# start of SOURCE EXCERPT
When a new Tarantino film is announced, it's like an unexpected and surprising gift. The first question is usually the same: what subject will be the focus of his signature and singular style? In 1997, Jackie Brown was his homage to the Pam Grier Blaxploitation flicks of the 1970's. Six years later, we got the wonderful Kill Bill, the ultra-bloody and winking nod to the Kung-Fu films of Asian cinema that he was infatuated with during his childhood. Then just three years ago, Inglorious Basterds--the best film of 2009--was a World War II revenge fantasy that was as funny as it was exciting. Django Unchained, released on Christmas day, is his newest, a love-letter to the Spaghetti Westerns of yore with a slavery-focused plot that doesn't pretend to be politically correct: the N-word flows more freely than the brimming blood--and there is a lot of blood. What it all amounts to is a fun and simple film that doesn't rank among the director's best work but is still one of the more entertaining and stylistic films of the year.
Jaime Foxx is the titular character, Django, and he and his wife are slaves that get split up in a trade. While he's being transported with a group of other chained slaves, we meet Dr. King Schultz (Christoph Waltz), a dentist/bounty hunter who needs Django to identify a trio of brothers that have large bounties on their heads. So he buys and frees him, and the two team up in buddy-comedy style fashion. The two work well of each other. Foxx plays Django as a quiet man on a mission. Will Smith was actually offered the role of Django, but Foxx is a better choice: his gruff stares and I've-been-through-everything confidence makes you hopeful for his inevitable revenge. Waltz, just as he chewed every scene in Inglorious Basterds, is the best aspect of Django. But that's just as much a testament to Tarantino's script, specifically his signature dialogue that allows for comical pauses and mannerisms that really suit Waltz's acting style.
# end of SOURCE EXCERPT
# start of COLLECTED DATA
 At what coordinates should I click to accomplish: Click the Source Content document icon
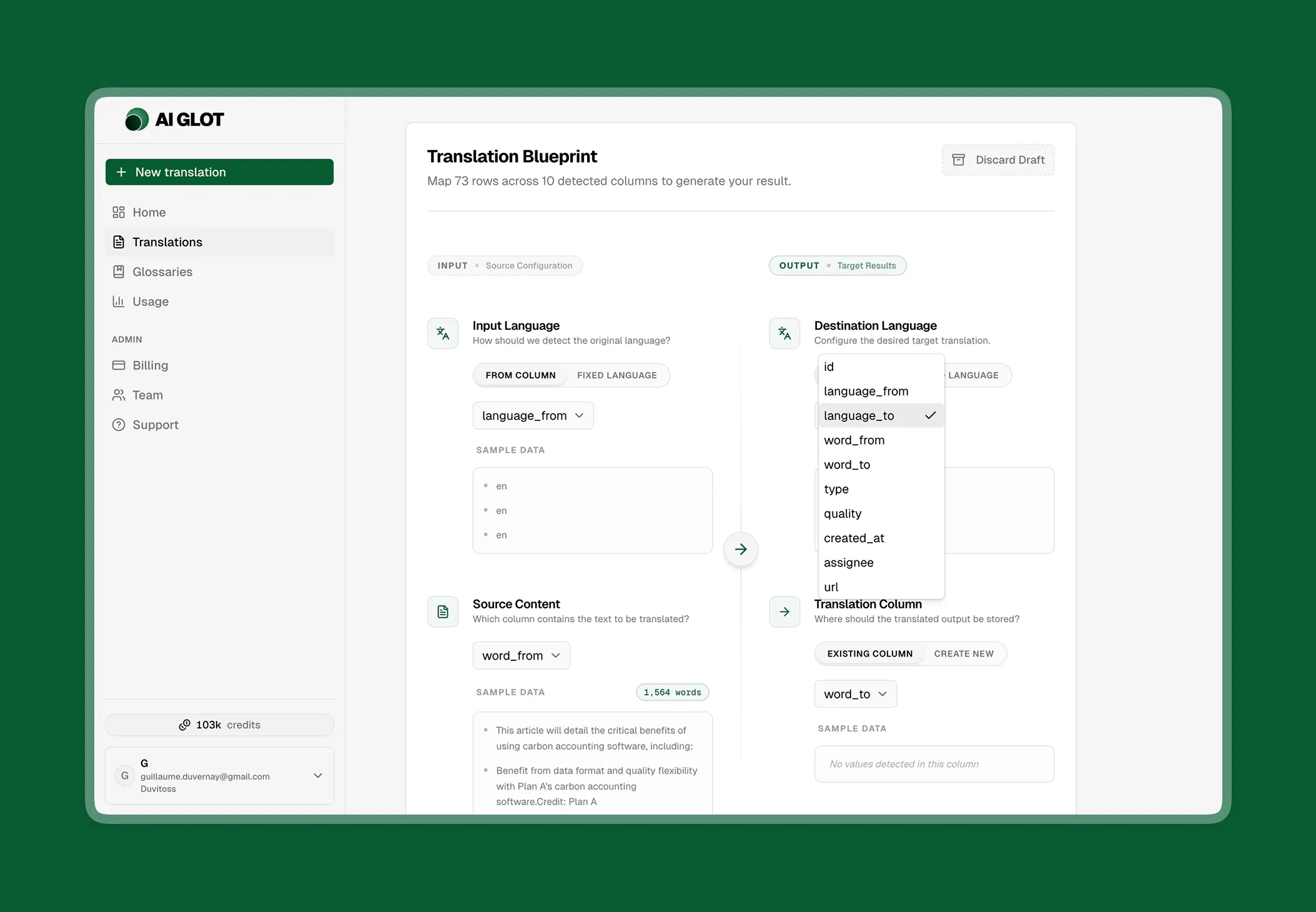click(442, 612)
# end of COLLECTED DATA
PROBLEM TO WORK ON =
List every Tarantino film that the film review names.

WRITTEN ANSWER =
Jackie Brown, Kill Bill, Inglorious Basterds, Django Unchained